Input data and preprocessing

Input data

adabmDCA 2.0 takes as input a multiple sequence alignment (MSA) of aligned amino acid or nucleotide sequences, usually forming a protein or RNA family. DCA implementations require the data to be saved in FASTA format [Pearson and Lipman, 1988].

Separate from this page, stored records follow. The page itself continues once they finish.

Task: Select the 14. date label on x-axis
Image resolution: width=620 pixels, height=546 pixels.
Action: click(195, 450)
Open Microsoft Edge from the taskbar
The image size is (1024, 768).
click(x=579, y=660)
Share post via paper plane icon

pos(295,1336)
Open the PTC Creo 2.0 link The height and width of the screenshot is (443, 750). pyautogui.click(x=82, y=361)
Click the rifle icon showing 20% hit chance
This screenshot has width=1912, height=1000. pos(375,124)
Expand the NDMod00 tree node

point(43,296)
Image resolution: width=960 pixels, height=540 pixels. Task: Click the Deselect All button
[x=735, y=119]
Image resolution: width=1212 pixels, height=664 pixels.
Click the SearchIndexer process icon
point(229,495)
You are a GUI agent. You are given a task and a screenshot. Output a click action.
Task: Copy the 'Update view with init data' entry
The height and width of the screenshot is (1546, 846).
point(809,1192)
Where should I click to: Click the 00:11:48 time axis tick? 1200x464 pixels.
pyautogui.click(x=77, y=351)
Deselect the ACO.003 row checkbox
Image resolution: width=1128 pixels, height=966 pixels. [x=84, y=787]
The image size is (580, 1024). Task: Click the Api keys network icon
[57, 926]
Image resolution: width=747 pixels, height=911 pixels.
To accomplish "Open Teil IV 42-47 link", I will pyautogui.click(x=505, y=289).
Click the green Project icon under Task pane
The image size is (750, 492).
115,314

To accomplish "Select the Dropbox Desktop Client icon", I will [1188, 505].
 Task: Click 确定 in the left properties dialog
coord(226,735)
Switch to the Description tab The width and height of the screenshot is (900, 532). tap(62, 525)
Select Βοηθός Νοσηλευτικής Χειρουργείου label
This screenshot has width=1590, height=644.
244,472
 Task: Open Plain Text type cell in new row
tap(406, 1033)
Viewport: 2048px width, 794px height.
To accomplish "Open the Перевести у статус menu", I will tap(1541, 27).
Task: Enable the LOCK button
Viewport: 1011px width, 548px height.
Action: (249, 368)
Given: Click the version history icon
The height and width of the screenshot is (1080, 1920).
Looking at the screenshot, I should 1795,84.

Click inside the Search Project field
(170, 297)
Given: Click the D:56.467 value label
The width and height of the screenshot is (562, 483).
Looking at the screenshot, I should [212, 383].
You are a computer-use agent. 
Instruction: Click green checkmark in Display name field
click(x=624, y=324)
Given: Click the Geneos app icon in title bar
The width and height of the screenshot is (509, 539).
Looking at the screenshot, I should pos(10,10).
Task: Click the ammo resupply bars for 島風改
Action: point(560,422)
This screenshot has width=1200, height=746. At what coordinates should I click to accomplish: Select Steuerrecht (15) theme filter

adabmDCA 2.0 implements the three default alphabets shown in table Alphabets, but the user can specify an ad-hoc alphabet as far as it is compatible with the input MSA.

protein

-, A, C, D, E, F, G, H, I, K, L, M, N, P, Q, R, S, T, V, W, Y

rna

-, A, C, G, U

dna

-, A, C, G, T

An example of a FASTA file format is shown in Figure Example FASTA. In particular, adabmDCA 2.0 correctly handles FASTA files in which line breaks within a sequence are present.

Fasta example

Example of protein sequences formatted in FASTA format.

Preprocessing

Preprocessing pipeline

The adabmDCA 2.0 code applies the following preprocessing pipeline to the input MSA:

  • Remove the sequences having some tokens not included in the default alphabet;

  • Compute the importance weights for the sequences in the MSA;

  • Apply a pseudocount to compute the MSA stastistics.

Their precise implementation is described in the following.

Computing the importance weights

The sequence weights are computed to mitigate as much as possible the systematic biases in the data, such as correlations due to the phylogeny or over-representation of some regions of the sequence space because of a sequencing bias.

Given an MSA of \(M\) sequences, to compute the importance weight of each sequence \(\pmb a^{(m)}\), \(m=1, \dots, M\), we consider \(N^{(m)}\) as the number of sequences in the dataset having Hamming distance from \(\pmb a^{(m)}\) smaller or equal to \(0.2 \cdot L\) (this threshold can be tuned by the user). Then, the importance weight of \(\pmb{a}^{(m)}\) will be

(1)\[ w^{(m)} = \frac{1}{N^{(m)}}. \]

This reweighting allows us to give less importance to sequences found in very densely populated regions of the sequence space while enhancing the importance of isolated sequences.

Pseudo count and reweighted statistics

DCA models are trained to reproduce the one and two-site frequencies of the empirical data. To compute these, we introduce in the computation of the empirical statistics a small parameter \(\alpha\), called pseudo count, that allows us to deal with unobserved (pairs of) symbols in one (or two) column(s) of the MSA. The one and two-site frequencies are given by

(2)\[\begin{split} f_i(a) &= (1 - \alpha) f^{\mathrm{data}}_i(a) + \frac{\alpha}{q}, \\ f_{ij}(a, b) &= (1 - \alpha) f^{\mathrm{data}}_{ij}(a, b) + \frac{\alpha}{q^2}\end{split}\]

where \(f_i^{\mathrm{data}}(a)\) and \(f_{ij}^{\mathrm{data}}(a, b)\) are computed from the MSA as in Eq. (3).